Malgré les précédentes réformes de 1998 et de 2010, les impôts de production font l'objet de nombreuses critiques. Outre leur complexité, il leur est reproché de constituer un obstacle à l'investissement et à l'implantation des entreprises en France parce que leurs assiettes reposent sur les facteurs de production indépendamment des bénéfices réalisés par les entreprises et touchent " plus particulièrement les secteurs exposés à la concurrence internationale, comme l'industrie "2. En 2018, ces impôts auraient représenté 77 milliards d'euros en France, soit 3,2% du PIB, contre 1,6% en moyenne dans l'Union Européenne et 0,4% en Allemagne3.
Sont visées : la contribution économique territoriale (" CET ") composée de la cotisation foncière des entreprises (" CFE ") et de la cotisation sur la valeur ajoutée des entreprises (" CVAE "), ainsi que la taxe foncière sur les propriétés bâties (" TFPB "). La piste d'une baisse de la contribution sociale de solidarité des sociétés (C3S) a, quant à elle, été écartée.

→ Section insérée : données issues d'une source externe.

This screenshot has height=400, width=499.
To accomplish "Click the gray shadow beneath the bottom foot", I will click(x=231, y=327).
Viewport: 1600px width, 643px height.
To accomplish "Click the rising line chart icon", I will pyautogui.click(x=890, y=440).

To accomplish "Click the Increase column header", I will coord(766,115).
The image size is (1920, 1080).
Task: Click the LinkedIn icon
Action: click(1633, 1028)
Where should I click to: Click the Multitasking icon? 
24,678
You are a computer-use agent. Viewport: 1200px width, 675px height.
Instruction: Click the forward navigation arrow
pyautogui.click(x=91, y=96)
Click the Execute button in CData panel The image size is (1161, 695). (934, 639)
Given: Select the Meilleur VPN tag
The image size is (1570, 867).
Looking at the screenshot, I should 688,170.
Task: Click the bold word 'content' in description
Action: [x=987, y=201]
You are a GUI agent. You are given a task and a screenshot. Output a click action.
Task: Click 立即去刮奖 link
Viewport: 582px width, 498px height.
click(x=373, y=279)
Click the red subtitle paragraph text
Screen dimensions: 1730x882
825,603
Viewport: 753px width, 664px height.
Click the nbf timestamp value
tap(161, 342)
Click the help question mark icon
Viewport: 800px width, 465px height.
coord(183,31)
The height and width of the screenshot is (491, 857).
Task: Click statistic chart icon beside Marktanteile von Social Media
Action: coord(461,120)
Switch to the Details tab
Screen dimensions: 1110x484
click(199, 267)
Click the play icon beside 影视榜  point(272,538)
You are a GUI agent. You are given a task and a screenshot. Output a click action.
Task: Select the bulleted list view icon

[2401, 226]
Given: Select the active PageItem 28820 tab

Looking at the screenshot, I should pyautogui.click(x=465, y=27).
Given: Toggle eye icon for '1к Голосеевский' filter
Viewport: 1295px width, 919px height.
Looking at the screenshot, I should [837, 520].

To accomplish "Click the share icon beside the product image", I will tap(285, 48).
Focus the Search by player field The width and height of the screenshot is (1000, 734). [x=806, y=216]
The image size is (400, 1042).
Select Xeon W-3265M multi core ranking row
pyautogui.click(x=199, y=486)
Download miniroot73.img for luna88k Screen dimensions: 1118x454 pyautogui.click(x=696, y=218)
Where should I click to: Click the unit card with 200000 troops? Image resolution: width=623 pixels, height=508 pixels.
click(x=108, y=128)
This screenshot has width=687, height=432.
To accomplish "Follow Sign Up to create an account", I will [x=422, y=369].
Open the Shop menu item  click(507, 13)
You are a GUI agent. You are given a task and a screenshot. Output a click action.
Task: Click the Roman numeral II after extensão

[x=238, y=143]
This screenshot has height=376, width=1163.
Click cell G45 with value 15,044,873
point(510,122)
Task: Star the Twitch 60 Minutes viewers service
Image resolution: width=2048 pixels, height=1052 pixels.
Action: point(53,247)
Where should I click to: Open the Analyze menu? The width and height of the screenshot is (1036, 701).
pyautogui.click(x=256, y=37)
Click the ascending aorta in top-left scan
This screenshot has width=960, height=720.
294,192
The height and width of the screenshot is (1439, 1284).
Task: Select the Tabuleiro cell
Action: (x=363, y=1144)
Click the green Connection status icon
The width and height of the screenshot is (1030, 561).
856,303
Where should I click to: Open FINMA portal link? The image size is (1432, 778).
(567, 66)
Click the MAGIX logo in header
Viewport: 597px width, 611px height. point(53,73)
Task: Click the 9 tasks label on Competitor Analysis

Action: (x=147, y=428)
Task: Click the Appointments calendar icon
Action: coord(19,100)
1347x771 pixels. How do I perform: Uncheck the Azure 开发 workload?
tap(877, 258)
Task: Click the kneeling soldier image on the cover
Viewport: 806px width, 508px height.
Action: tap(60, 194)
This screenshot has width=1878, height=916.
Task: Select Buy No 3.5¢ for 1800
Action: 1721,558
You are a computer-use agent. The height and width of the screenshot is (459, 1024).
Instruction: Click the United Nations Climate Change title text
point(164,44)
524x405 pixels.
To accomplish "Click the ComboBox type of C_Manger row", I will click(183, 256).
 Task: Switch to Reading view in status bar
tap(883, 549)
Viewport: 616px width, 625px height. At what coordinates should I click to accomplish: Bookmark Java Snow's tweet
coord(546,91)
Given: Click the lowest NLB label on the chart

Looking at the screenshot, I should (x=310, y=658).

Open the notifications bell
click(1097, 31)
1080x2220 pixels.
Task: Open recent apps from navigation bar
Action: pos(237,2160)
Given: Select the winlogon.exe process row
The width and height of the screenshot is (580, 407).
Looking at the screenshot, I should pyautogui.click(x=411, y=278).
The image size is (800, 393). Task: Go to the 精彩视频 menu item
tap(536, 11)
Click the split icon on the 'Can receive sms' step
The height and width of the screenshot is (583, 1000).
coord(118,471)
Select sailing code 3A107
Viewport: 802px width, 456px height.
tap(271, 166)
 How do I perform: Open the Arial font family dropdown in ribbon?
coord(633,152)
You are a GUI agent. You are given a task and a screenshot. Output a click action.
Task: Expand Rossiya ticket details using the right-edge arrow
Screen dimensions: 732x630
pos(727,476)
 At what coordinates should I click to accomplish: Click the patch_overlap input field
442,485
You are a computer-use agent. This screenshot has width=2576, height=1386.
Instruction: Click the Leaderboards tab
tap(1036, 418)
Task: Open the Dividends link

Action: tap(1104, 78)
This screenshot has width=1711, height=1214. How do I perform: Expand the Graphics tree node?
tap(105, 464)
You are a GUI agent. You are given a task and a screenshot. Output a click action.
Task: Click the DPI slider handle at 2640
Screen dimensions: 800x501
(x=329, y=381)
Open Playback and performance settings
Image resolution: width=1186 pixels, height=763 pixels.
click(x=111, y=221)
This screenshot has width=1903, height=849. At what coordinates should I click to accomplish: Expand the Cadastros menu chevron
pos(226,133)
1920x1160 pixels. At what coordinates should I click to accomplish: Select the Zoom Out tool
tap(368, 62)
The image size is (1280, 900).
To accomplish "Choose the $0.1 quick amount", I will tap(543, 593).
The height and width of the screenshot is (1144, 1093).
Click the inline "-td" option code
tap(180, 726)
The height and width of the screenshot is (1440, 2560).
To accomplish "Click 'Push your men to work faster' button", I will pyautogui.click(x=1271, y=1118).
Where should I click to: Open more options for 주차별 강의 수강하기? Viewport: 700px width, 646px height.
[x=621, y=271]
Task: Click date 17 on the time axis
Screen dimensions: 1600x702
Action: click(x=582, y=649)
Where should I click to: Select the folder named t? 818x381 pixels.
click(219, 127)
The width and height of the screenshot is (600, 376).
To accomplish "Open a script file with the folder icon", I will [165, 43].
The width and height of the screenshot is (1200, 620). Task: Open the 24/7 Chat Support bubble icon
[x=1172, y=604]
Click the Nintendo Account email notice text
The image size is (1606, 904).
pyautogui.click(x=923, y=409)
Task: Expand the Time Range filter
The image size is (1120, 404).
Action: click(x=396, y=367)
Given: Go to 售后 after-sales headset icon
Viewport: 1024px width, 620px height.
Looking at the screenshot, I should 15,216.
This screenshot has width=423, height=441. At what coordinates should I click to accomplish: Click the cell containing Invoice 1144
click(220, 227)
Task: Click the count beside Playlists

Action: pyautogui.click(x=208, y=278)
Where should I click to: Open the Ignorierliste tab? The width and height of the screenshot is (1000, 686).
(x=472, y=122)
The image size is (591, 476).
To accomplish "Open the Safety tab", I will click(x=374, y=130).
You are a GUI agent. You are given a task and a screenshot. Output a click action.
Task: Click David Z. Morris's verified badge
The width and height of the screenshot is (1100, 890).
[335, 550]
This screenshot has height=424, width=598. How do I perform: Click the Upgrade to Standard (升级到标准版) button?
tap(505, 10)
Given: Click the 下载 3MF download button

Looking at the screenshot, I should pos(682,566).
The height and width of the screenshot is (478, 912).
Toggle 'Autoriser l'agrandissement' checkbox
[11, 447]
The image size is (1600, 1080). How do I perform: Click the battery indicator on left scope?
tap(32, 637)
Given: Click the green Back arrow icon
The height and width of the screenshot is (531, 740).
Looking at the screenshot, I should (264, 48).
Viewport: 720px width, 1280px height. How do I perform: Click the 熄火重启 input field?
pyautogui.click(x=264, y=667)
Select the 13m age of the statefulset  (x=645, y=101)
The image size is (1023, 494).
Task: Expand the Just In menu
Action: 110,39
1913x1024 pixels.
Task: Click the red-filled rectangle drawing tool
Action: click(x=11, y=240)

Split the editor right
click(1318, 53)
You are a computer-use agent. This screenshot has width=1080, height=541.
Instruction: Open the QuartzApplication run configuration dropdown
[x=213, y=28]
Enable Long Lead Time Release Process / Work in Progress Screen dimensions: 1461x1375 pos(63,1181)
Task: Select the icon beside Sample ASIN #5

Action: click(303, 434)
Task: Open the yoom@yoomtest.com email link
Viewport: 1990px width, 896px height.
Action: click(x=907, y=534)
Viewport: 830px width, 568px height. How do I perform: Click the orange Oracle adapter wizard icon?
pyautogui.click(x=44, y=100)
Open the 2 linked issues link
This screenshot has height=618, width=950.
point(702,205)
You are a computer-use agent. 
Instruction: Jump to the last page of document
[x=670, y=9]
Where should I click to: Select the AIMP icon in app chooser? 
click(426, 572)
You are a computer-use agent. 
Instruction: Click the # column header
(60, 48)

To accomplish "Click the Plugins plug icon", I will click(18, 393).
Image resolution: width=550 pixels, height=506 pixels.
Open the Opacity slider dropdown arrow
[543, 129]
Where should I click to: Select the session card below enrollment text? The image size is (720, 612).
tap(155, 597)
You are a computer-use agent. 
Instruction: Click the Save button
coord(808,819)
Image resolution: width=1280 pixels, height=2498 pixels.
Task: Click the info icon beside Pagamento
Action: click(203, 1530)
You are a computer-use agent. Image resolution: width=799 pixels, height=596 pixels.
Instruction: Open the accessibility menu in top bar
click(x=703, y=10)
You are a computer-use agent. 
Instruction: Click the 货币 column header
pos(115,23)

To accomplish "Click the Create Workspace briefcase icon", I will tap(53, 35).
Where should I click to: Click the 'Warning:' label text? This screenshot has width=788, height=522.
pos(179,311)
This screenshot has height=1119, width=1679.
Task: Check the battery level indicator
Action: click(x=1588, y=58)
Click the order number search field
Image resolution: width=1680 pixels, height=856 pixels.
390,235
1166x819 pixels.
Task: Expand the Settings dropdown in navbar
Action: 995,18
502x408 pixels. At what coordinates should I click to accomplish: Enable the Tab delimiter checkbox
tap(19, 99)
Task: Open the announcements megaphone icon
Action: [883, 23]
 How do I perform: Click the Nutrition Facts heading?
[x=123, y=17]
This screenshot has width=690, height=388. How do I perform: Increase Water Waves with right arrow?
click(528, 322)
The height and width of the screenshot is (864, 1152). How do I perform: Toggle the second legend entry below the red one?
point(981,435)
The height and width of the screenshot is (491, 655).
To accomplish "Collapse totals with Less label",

Réduction de moitié de la CVAE, renforcement du plafonnement de la CET
A compter des impositions dues au titre de 2021, le taux d'imposition à la CVAE est, pour toutes les entreprises, réduit de moitié4. Le taux maximal passe ainsi de 1,5 % à 0,75% pour les entreprises dont le chiffre d'affaires HT est supérieur à 50 M€. Concrètement, cette diminution se traduira, en premier lieu, par une baisse de moitié des acomptes de CVAE dus en 2021.
Par ailleurs, plusieurs mesures " d'accompagnement " ont été votées :
· afin d'éviter qu'une partie du gain de la baisse de la CVAE ne soit neutralisée par le mécanisme du plafonnement de la CET en fonction de la valeur ajoutée, le taux du plafonnement est abaissé de 3% à 2% 5;
· le dégrèvement complémentaire appliqué d'office aux entreprises réalisant un chiffre d'affaires inférieur à 2 m € est divisé par deux6, tout comme la cotisation minimum forfaitaire de la CVAE applicable aux entreprises dont le CA excède 500 k €7;
· pour les acomptes dus à compter de 2022, l'obligation de s'acquitter de la CVAE sous forme d'acomptes concernera désormais toutes les entreprises dont la CVAE de l'année précédant celle de l'imposition est supérieure à 1 500 €8;
· le taux de la taxe additionnelle à la CVAE est porté de 1,73 % à 3,46 %, calculée sur le montant de la CVAE9.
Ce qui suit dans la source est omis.